Item coordinate data
(begin)

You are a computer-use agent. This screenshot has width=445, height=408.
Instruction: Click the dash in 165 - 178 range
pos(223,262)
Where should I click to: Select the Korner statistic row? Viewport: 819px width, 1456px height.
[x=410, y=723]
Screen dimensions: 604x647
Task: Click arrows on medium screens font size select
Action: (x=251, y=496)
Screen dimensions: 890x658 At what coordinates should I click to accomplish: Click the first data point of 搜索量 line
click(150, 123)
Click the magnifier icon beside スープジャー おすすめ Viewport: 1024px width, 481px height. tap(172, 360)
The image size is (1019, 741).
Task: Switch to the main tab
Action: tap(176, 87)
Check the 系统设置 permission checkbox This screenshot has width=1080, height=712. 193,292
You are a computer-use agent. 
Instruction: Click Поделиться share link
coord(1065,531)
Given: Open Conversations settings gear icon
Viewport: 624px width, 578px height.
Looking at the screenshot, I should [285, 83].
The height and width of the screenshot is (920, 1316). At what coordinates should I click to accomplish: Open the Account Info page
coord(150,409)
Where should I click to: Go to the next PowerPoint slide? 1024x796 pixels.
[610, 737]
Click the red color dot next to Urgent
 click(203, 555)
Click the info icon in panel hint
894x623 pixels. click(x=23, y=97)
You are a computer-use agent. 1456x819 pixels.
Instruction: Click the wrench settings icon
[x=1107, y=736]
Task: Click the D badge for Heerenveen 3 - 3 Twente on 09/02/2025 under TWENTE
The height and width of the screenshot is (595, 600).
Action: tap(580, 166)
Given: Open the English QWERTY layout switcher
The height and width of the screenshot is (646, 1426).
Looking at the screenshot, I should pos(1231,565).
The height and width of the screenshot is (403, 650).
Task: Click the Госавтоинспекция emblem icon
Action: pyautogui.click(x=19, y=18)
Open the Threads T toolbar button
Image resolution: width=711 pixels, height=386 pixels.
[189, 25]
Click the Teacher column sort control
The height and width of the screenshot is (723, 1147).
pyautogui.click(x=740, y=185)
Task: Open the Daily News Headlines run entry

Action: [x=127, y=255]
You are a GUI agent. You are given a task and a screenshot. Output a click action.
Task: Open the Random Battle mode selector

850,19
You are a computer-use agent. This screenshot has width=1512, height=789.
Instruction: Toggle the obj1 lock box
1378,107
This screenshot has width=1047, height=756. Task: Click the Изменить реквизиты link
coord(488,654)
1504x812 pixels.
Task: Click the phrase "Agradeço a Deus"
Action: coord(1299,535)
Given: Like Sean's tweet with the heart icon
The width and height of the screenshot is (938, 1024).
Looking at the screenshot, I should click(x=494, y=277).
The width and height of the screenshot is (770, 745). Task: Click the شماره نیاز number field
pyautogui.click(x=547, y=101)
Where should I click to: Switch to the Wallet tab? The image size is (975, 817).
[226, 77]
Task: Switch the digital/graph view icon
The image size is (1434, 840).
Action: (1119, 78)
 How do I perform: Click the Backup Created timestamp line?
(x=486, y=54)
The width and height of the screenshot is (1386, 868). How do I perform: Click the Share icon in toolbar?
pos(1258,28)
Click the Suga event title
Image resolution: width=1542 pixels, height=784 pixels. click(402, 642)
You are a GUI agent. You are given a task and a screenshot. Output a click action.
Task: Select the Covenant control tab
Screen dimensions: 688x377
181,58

(end)

[REQUIRED TASK] Pull out each line of the records that contains the string "Viewport". The match is case-sensitive.

[ANSWER IN FULL]
Where should I click to: Select the Korner statistic row? Viewport: 819px width, 1456px height.
Click the magnifier icon beside スープジャー おすすめ Viewport: 1024px width, 481px height. tap(172, 360)
Viewport: 624px width, 578px height.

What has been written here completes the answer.